1. Lonesome Dove’s Blue Duck, the leader of a ruthless band of criminals, is near evil incarnate. He steals women, shoots unarmed men, and kills children without remorse. In the TV miniseries (1989), actor Frederic Forrest plays the sociopathic bandit with a powerful edge—calculating and brutal. His reign of terror finally ends when he’s caught in New Mexico. Even in chains, he’s a dangerous murderer. When the eight-man posse arrives to take him to the gallows, Blue Duck grabs hold of a deputy and dives out the prison’s third-story window, killing them both.
2. Outlaw “Lucky” Ned Pepper, played by Robert Duvall in the original True Grit (1969), is known for delivering one of the best insults in Western cinema when he taunts John Wayne’s Rooster Cogburn with, “That’s bold talk for a one-eyed fat man!” in response to Cogburn’s threat of death by bullet or hanging. Cogburn’s rejoinder is equally notable: “Fill your hands, you son of a bitch!” he yells as he charges the Pepper’s gang with rifle and handgun blazing. Pepper gets Cogburn in a tight spot, but a long-range shot from Texas Ranger LaBoeuf puts the outlaw down—permanently.
3. Ben Wade—the notorious gang leader in 3:10 to Yuma (1957, 2007)—is a complicated character who is as charming and cultured as he is manipulative and deadly. While being escorted by rancher Dan Evans to the nearest depot to make the next train to Yuma Territorial Prison, Wade proves to be a killer, but not without his own moral code. In the final scene, the true complexity of his character is revealed: Wade has the opportunity to escape his captor and rejoin his gang, but he instead chooses to follow Evans to the waiting train, saving Evans’s life in the process. Ever the rogue, though, he says as the train speeds off to the calaboose, “It’s all right. I’ve broken out of Yuma before.”
4. After watching the murder of his wife and child at the hands of Union men, Missouri farmer Josey Wales, played perfectly by a steely-eyed Clint Eastwood in The Outlaw Josey Wales (1976), becomes a Confederate guerrilla fixated on avenging their deaths.

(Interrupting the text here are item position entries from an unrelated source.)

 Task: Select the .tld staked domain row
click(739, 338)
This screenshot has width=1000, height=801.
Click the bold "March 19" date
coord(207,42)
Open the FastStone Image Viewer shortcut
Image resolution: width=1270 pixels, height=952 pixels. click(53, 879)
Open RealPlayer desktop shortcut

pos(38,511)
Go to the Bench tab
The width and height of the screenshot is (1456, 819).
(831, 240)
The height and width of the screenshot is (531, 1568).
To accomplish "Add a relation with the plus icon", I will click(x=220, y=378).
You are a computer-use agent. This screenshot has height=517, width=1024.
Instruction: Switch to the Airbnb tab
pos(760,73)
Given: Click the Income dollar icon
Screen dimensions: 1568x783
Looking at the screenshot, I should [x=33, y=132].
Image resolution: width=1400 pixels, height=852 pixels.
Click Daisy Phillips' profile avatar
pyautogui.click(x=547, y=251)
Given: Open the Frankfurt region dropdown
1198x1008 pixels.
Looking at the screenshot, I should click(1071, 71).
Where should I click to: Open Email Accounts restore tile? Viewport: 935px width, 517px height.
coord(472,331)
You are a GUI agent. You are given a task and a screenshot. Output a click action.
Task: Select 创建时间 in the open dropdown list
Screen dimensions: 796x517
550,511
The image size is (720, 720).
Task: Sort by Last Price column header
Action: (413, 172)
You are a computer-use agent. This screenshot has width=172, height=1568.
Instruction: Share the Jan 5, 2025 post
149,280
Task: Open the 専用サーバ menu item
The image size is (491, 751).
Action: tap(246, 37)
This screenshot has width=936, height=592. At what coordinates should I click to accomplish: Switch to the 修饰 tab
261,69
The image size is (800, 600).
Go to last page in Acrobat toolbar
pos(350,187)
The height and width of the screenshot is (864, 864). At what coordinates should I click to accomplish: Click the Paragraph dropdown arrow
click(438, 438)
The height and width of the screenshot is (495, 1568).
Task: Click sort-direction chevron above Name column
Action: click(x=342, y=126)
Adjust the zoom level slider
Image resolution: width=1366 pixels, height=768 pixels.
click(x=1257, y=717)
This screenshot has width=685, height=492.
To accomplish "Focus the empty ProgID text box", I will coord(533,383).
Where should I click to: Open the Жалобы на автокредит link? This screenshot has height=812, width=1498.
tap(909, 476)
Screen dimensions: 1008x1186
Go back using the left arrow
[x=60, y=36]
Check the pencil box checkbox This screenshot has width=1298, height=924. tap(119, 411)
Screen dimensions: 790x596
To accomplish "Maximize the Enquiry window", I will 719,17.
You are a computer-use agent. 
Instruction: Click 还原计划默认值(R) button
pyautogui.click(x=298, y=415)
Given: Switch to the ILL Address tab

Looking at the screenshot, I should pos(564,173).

While evading the bounty on his head and seeking out the men who ruined his life, he becomes part of the community of refugees and drifters in the unsettled post-war West.
5. The fictional Don Diego de la Vega, a Californio nobleman during the era of Mexican rule, has a secret identity: he moonlights as the dashing masked-outlaw-with-a-cause, Zorro. In the first Zorro movie, The Mark of Zorro (1920), Douglas Fairbanks plays the debonair bandit who defends the commoners against oppressive colonial rule. He simultaneously wins the love of his people and the heart of the beautiful Lolita Pulido.